OIG Finds CMS’s Management of Federal Marketplace Contracts Inadequate

In a review of 20 of the 62 contracts CMS awarded for the development, implementation, and operation of the Federally-facilitated Marketplace, HHS’s Office of Inspector General found that contracting officers and their representatives did not always manage and oversee contractor performance in accordance with federal requirements and contract terms. Due to lack of oversight, contractor delays and performance issues were not always identified, unauthorized costs were incurred, critical deliverables and management decisions were not always documented, and past-performance evaluations were not always made available when making subsequent contract awards. CMS agreed with OIG’s recommendations to address these issues and has taken, or plans to take, corrective actions.

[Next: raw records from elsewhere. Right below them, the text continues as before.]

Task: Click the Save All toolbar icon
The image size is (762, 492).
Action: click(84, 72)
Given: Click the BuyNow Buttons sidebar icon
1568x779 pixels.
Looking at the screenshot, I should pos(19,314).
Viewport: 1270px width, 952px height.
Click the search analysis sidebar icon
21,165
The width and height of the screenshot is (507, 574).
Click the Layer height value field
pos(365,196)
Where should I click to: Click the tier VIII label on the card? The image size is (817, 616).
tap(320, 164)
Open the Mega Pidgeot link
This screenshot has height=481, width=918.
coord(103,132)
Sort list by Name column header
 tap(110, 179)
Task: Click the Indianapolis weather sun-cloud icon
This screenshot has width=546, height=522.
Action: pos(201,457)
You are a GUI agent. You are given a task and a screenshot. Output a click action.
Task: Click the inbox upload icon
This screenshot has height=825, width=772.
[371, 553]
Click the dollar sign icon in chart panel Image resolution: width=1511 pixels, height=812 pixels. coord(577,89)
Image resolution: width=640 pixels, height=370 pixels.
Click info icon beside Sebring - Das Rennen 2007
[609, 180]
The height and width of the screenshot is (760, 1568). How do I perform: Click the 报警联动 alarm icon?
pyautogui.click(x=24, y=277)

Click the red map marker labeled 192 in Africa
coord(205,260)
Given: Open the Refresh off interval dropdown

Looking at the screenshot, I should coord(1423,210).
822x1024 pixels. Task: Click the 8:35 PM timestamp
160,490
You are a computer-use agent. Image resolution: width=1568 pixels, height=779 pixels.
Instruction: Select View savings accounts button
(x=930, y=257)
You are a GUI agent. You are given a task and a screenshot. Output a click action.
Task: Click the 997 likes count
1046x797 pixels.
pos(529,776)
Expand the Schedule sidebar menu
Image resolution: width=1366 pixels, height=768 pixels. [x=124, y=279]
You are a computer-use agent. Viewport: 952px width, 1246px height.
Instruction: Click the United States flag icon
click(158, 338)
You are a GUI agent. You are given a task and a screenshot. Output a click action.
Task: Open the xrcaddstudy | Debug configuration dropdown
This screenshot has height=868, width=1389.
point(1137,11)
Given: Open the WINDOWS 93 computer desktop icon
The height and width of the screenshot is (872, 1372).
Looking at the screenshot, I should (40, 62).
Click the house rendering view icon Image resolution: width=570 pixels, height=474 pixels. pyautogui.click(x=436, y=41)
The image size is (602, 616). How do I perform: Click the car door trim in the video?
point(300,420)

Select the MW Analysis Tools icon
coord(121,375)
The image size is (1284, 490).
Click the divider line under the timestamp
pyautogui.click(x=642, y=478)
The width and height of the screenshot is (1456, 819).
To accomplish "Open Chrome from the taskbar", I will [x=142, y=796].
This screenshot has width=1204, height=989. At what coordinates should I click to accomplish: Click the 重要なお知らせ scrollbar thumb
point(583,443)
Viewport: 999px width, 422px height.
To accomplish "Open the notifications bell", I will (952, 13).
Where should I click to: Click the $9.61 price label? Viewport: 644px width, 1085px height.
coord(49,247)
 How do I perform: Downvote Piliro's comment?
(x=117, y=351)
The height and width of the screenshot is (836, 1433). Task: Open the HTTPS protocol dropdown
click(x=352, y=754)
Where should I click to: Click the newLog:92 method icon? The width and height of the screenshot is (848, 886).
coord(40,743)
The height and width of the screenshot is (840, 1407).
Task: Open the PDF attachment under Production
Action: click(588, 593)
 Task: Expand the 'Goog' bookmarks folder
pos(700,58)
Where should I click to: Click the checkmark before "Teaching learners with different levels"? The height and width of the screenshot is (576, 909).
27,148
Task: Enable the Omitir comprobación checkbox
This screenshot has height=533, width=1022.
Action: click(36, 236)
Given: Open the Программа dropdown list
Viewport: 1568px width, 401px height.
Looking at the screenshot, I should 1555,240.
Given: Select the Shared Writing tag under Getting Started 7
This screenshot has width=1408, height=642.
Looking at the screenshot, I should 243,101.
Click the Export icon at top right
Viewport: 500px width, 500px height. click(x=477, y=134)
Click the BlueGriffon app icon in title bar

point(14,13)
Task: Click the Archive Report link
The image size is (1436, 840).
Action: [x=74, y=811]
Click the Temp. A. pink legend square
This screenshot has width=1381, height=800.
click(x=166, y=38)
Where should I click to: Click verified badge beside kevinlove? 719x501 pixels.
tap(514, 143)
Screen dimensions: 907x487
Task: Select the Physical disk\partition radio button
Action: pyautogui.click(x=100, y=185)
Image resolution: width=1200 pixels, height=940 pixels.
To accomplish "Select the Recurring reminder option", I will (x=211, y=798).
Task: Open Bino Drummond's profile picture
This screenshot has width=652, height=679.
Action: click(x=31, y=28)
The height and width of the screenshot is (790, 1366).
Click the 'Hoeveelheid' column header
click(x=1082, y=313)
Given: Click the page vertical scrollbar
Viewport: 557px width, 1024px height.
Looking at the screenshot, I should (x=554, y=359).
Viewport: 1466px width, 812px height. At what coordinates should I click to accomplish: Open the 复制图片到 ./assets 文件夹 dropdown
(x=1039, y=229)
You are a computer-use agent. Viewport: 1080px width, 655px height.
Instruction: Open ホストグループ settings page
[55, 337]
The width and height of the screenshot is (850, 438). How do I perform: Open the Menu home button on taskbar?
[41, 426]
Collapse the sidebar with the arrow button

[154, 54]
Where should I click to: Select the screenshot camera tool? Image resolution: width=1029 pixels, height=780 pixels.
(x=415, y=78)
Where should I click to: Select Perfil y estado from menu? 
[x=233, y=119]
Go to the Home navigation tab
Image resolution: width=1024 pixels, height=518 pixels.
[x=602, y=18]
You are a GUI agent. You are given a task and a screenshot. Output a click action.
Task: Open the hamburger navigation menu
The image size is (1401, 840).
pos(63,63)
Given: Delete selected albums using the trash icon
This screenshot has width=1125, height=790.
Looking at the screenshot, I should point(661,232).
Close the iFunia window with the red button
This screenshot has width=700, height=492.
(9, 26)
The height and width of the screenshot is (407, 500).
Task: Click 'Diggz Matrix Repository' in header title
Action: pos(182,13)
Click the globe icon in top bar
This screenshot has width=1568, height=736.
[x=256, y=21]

Uninsured Rate Down to 10.4%, According to Census Bureau

A U.S. Census Bureau report found that the uninsured rate decreased from 13.3% in 2013 to 10.4% in 2014, the largest change in the coverage rate since 2008. Consumers enrolled in individual health plans had the largest increase in coverage rates, from 11.4% in 2013 to 14.6% in 2014. Individuals enrolled in Medicaid had the second largest increase, from 17.5% in 2013 to 19.5% in 2014. The report also found that there was no statistically significant change in the percentage of people covered by employer-sponsored insurance, which was the source of coverage in 2014 for 55.4% of the insured population.